Besancon (anc. Vesontio), a town of France, capital of the department of Doubs, on both sides of the river Doubs, and on the Rhone and Rhine canals, 198 m. S. E. of Paris; pop. in 1866, 46,961. It is strongly fortified, with a citadel built by Vauban, is the seat of an archbishop, and has a school of artillery, a library of 80,000 volumes, academies of science and art, a seminary for priests, and a botanical garden. There are many hospitals and a deaf and dumb asylum. Among the prominent buildings arc the prefecture and the ancient palace of Cardinal Granvelle, archbishop of Besancon, who founded a university here, which existed till the first revolution. The town and its vicinity abound with Roman remains, and a vast amphitheatre has been lately excavated. The principal articles of trade are corn, timber, staves, cheese, ironware, cloth, leather, and wine.
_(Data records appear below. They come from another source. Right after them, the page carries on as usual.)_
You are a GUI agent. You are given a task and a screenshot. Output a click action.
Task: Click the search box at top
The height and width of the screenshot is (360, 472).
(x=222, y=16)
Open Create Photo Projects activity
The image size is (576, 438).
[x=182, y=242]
Agricultural implements, iron, steel, and copper ware, paper hangings, cotton, silk, and woollen goods, and other articles are manufactured; and Besancon rivals Geneva in watches, of which 300,000 are made annually, employing over 2,000 persons.
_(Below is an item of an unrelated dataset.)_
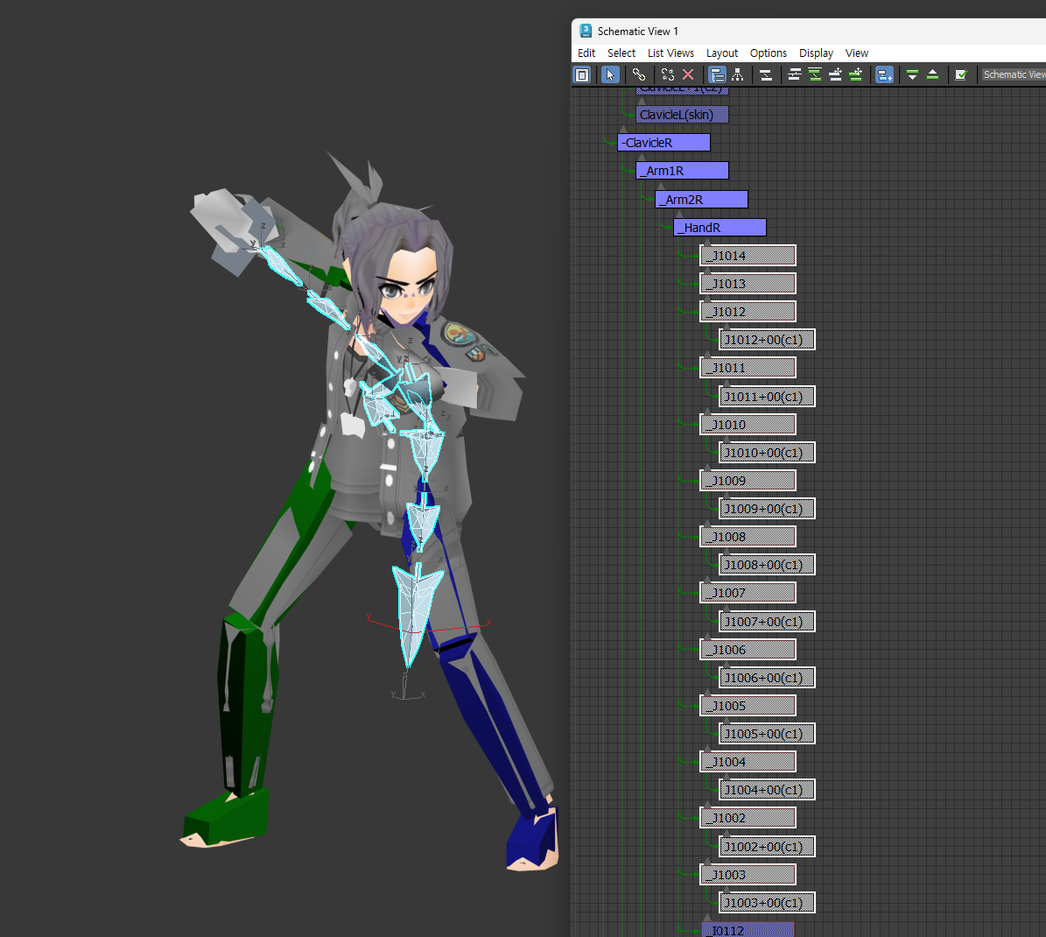Toggle the Move Children mode button
The image size is (1046, 937).
885,75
Over 600,000 bottles of seltzer water are put up annually. - Ancient Vesontio was the chief city of the Sequani, and under the Roman empire was the capital of Maxima Sequanorum. It was rebuilt early in the 5th century by the Burgundians, after having been destroyed by the Alemanni, but was again ravaged by the Huns.' It successively belonged to the Frankish kingdom, to the kingdom of Aries, and to the German empire; became the capital of Franche-Comte, and under Frederick I. a free imperial city, and subsequently shared the fortunes of that province, passing with it to France in 1678. In 1814 it was in vain besieged by the Austrians. Victor Hugo, Fourier, and Proudhon were born here.